Saturday, October 8, 2011

V2.23 - Choose the correct Band Saw blade.

Alright, we’ve got the saw cutting straight and the blade is tracking properly, but is it really cutting as good as it could? Let’s talk about that.

A band saw blade is a delicate piece of steel that is subjected to a tremendous strain. If you treat the blade right, you can get a pretty long life out of it. Basically, you’ll need to be sure to select a blade of the proper thickness, width, and temper for the material that you’re going to cut.
Always use the widest blade possible. Narrow blades should be used only when sawing small, delicate items or when making abrupt curves. Using narrow blades for resawing or heavy-duty work will just cause them to fail all the sooner.
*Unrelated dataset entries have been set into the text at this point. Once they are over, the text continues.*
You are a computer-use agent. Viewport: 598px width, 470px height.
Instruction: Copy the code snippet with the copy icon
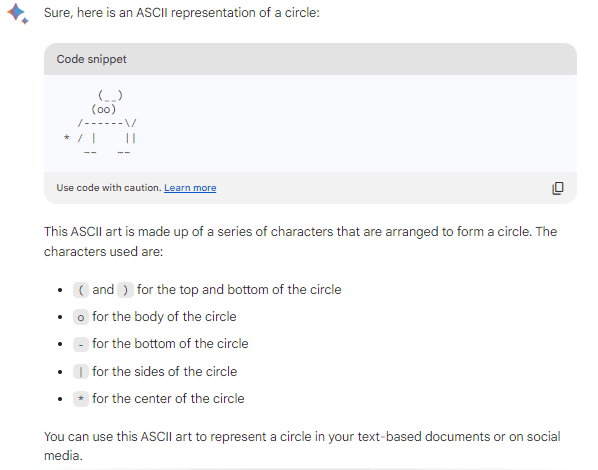coord(558,188)
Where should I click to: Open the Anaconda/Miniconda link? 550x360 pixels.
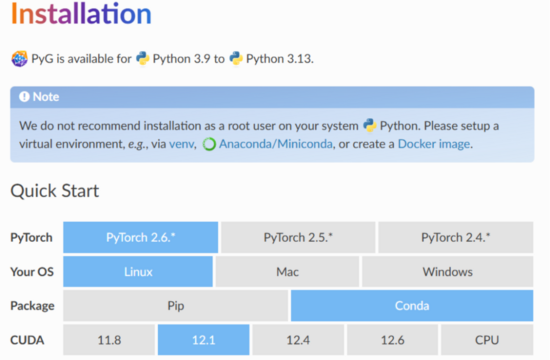(x=276, y=144)

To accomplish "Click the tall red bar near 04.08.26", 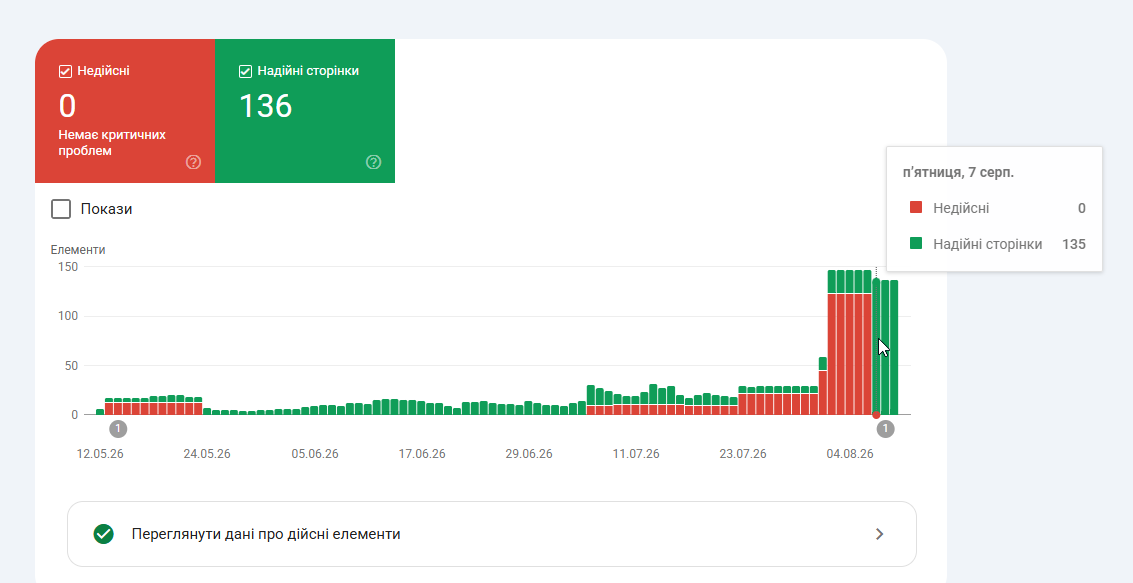I will 849,354.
Some band saws are made to cut ferrous metals (iron & steel) and the blades for that should be selected based on the particular job they are going to do. A metal-cutting blade should always have two teeth on the cross-section of the metal. For instance, if the cross-section of the metal is ¼” thick, you would want two blade teeth in contact with that, and since there are four ¼ sections in one inch, the blade should have 8 teeth per inch. If fewer teeth are used, the teeth will straddle the work and may be torn off and the blade ruined. If too many teeth are used (say, a 16 teeth per inch blade) the metal chips cannot clear out properly and the blade may overheat and ruin its temper… again making the blade worthless.
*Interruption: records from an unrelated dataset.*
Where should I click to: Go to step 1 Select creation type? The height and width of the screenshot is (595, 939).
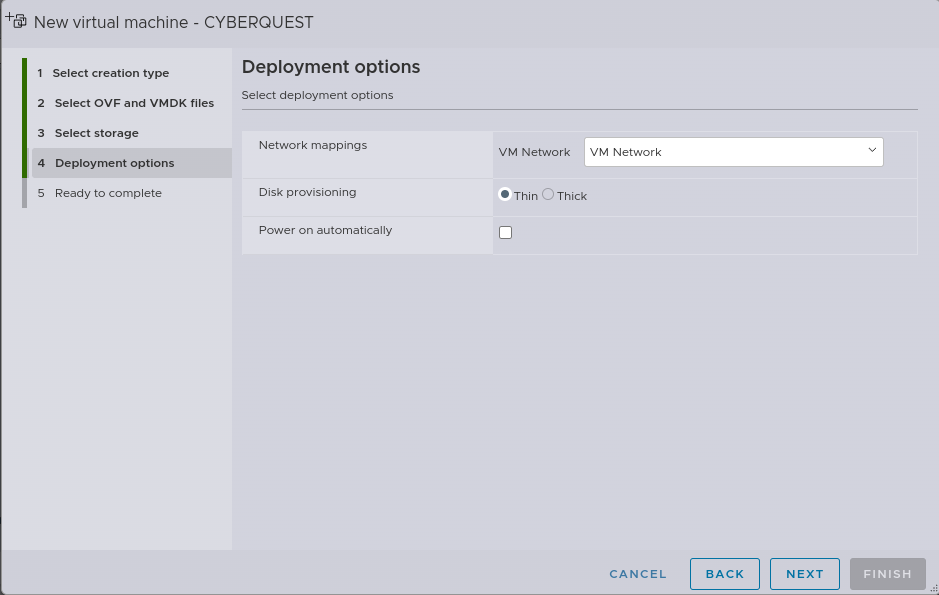[110, 73]
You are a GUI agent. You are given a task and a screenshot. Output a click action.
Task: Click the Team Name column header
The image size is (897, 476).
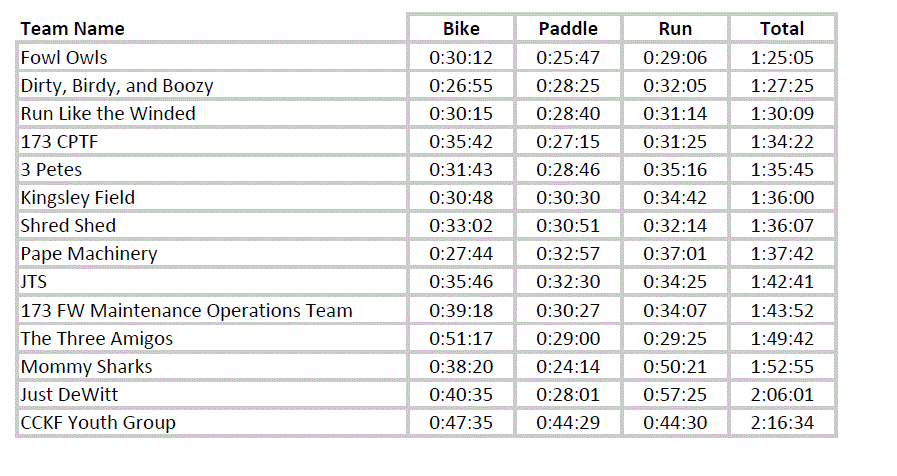tap(73, 28)
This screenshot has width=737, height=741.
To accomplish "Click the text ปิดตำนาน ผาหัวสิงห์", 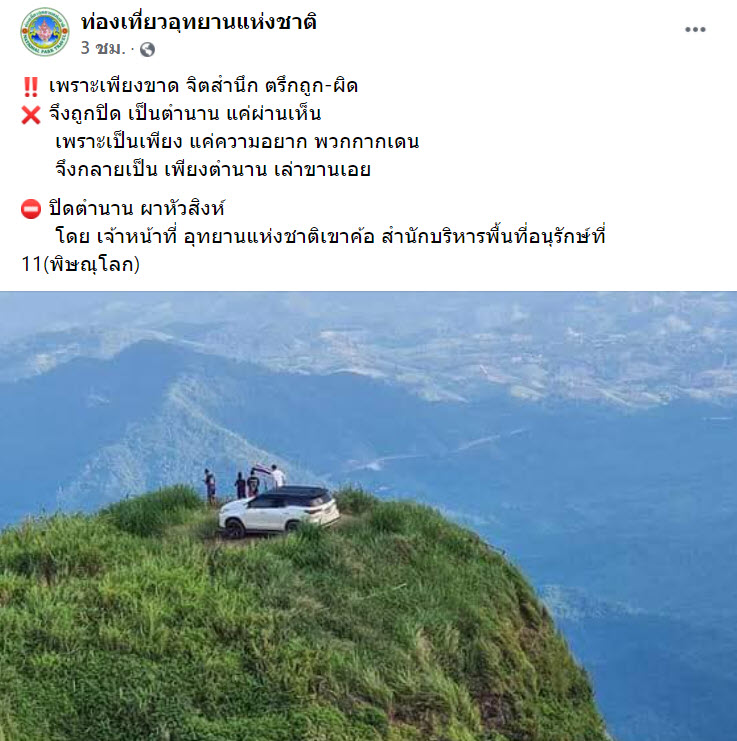I will pyautogui.click(x=137, y=208).
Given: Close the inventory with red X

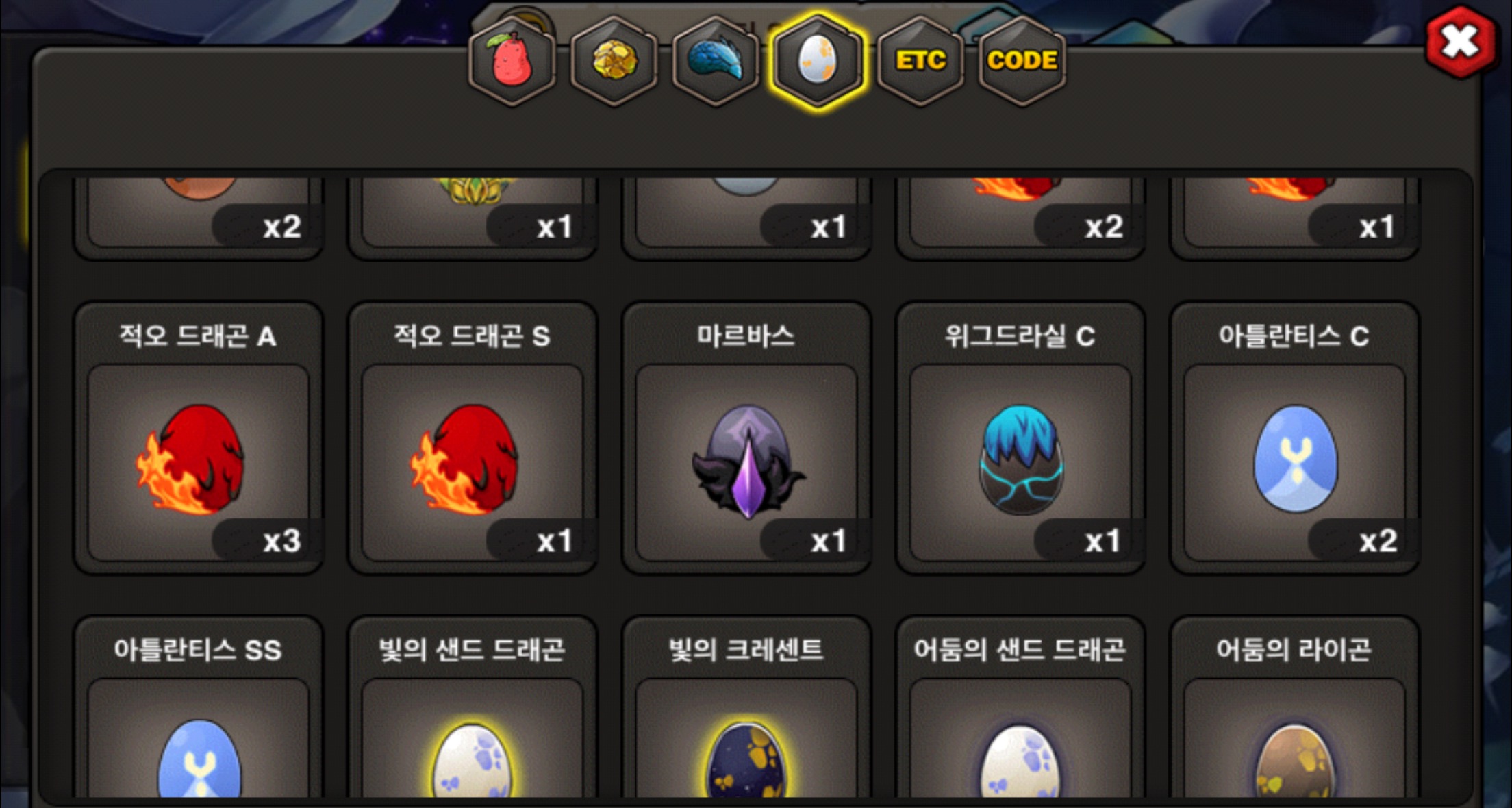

In general, the thicker the stock to be cut, the more teeth the blade needs to have and, in the case of a wood-cutting blade, they need to be larger teeth. Also, the thicker the stock, the slower the cutting speed needs to be.
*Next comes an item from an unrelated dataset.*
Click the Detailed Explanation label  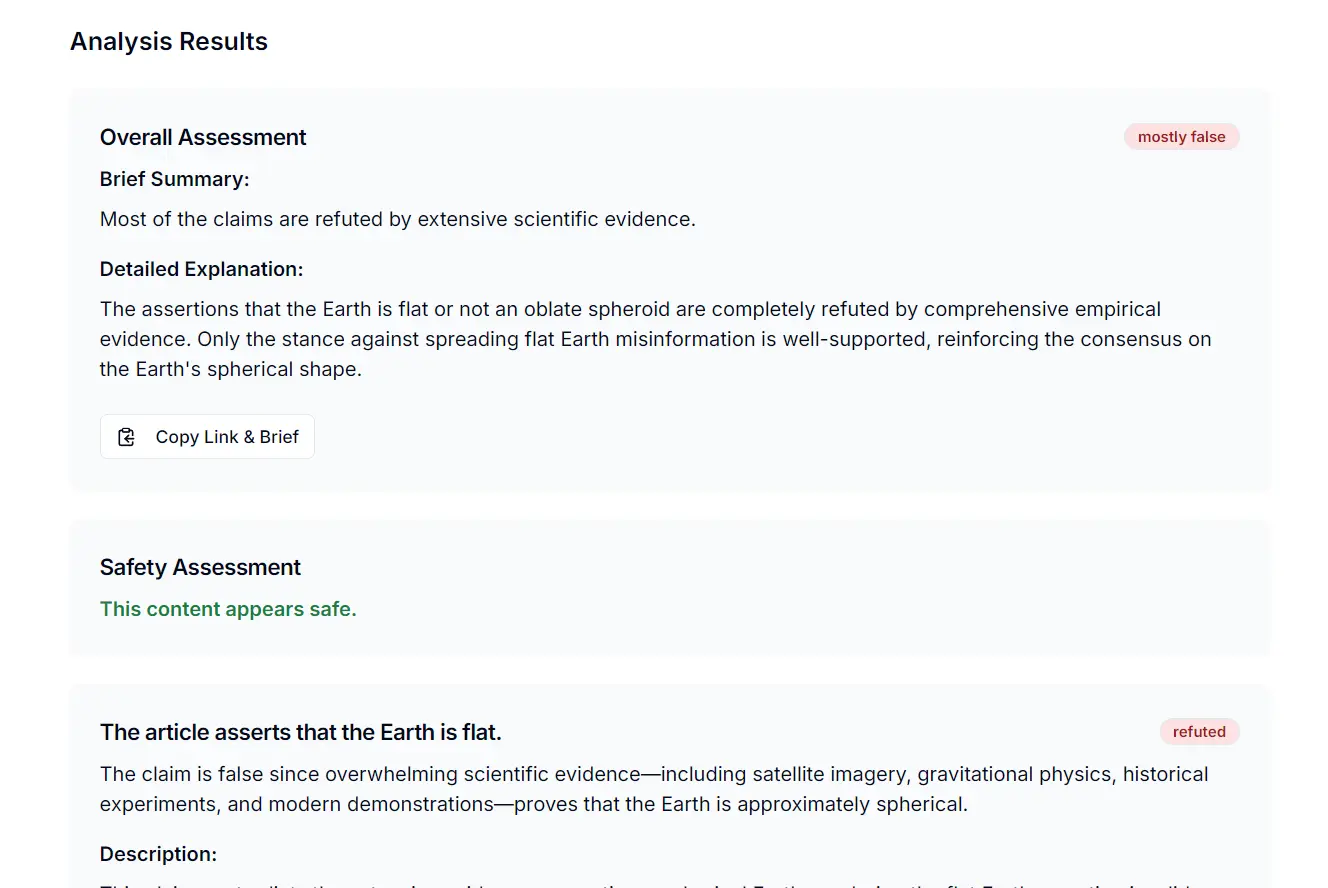pos(201,270)
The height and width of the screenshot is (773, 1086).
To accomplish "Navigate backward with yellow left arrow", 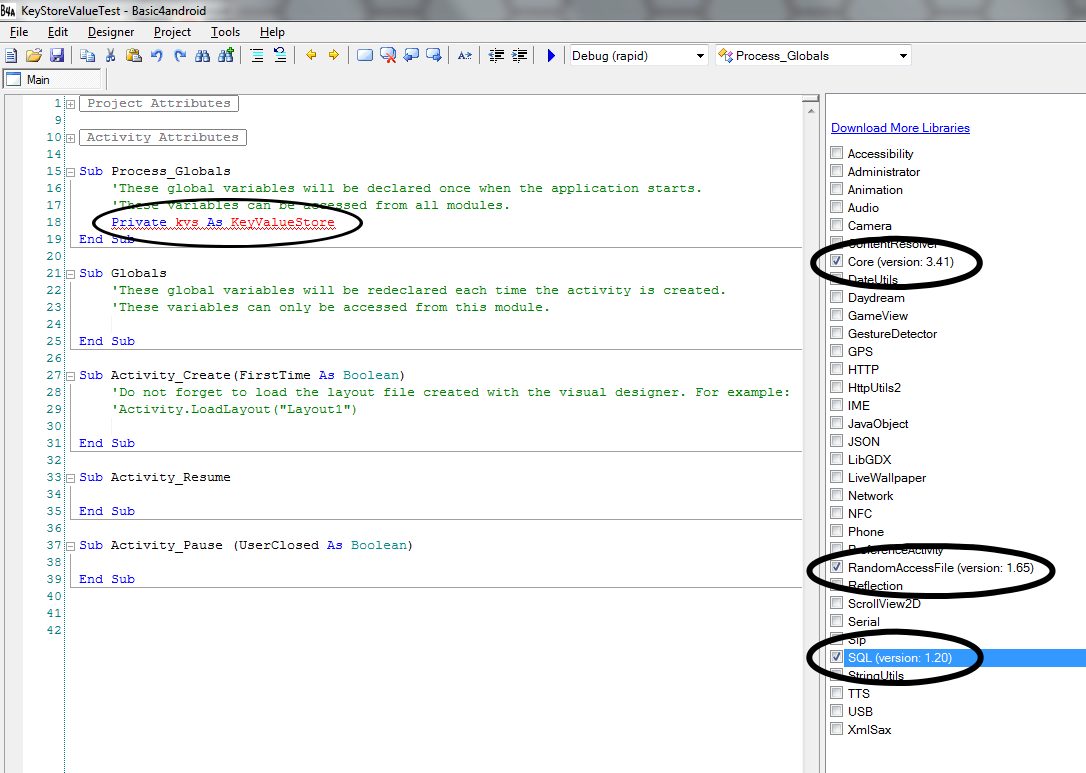I will point(311,56).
So, what if you have used care in selecting the proper blade and you keep breaking your blades? Any one of a number of conditions may cause a band saw blade to break. Sometimes it’s just gonna happen no matter what you do, but most of the time, it can be traced to some basic things: 1- faulty alignments and adjustments of the blade guides, 2- forcing or twisting a wider blade around a short curve, 3-shoving the stock through too fast, 4 using a dull blade and trying to force it to cut anyway, 5- excessive tightening of the blade, 6- top guide set too high above the work being cut and lastly, but certainly not least 7– using a small 3-wheel band saw. Those little beasts just EAT blades… they can’t help it, they just do.